Materials and methods
Brain MRI and VBM of GM with modulation was performed on 30 unrelated patients with mTLE (56% women; mean age 35.6 + 15.2 years), 19 patients with rTLE (52% women; mean age 38.4 + 17.4 years) and 37 healthy controls (25 women, mean age 37.3 + 10.6 years). MRI diagnosis of MTS was based on the atrophy of the hippocampal formation and/or mesial temporal hyperintensity on FLAIR or T2 images, or both.
Results
All patients (rTLE and mTLE) did not have any generalised tonic-clonic seizures for at least three weeks before the scanning. Respectively, mTLE patients showed GM volume reduction of the bilateral thalamus and left hippocampus (FWE < 0.05) whereas rTLE in the thalamus bilaterally (FWE < 0.05) when compared with controls. Conversely, no differences of GM concentrations were found between rTLE and mTLE.
Conclusions
In either rTLE and mTLE, VBM shows GM reductions not confined to the hippocampus but mainly in the thalamus bilaterally. Moreover, no GM differences were found between the two groups. This supports the hypothesis that mTLE and rTLE might lie along a biological continuum.
References
Berkovic SF, McIntosh A, Howell RA, et al: Familial temporal lobe epilepsy: a common disorder identified in twins. Ann Neurol. 1996, 40: 227-235. 10.1002/ana.410400214.

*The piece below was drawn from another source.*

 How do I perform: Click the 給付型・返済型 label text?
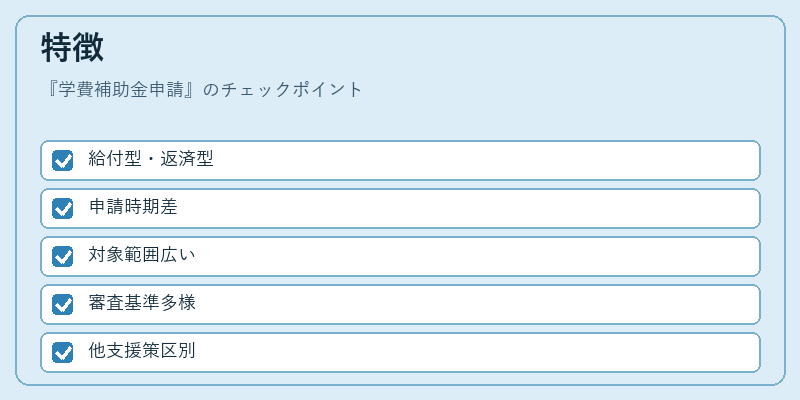[x=151, y=159]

Labate A, Cerasa A, Gambardella A, et al: Hippocampal and thalamic atrophy in mild temporal lobe epilepsy: a VBM study. Neurology. 2008, 71 (14): 1094-101. 10.1212/01.wnl.0000326898.05099.04.
Keller SS, Roberts N: Voxel-based morphometry of temporal lobe epilepsy: an introduction and review of the literature. Epilepsia. 2008, 49 (5): 741-57. 10.1111/j.1528-1167.2007.01485.x.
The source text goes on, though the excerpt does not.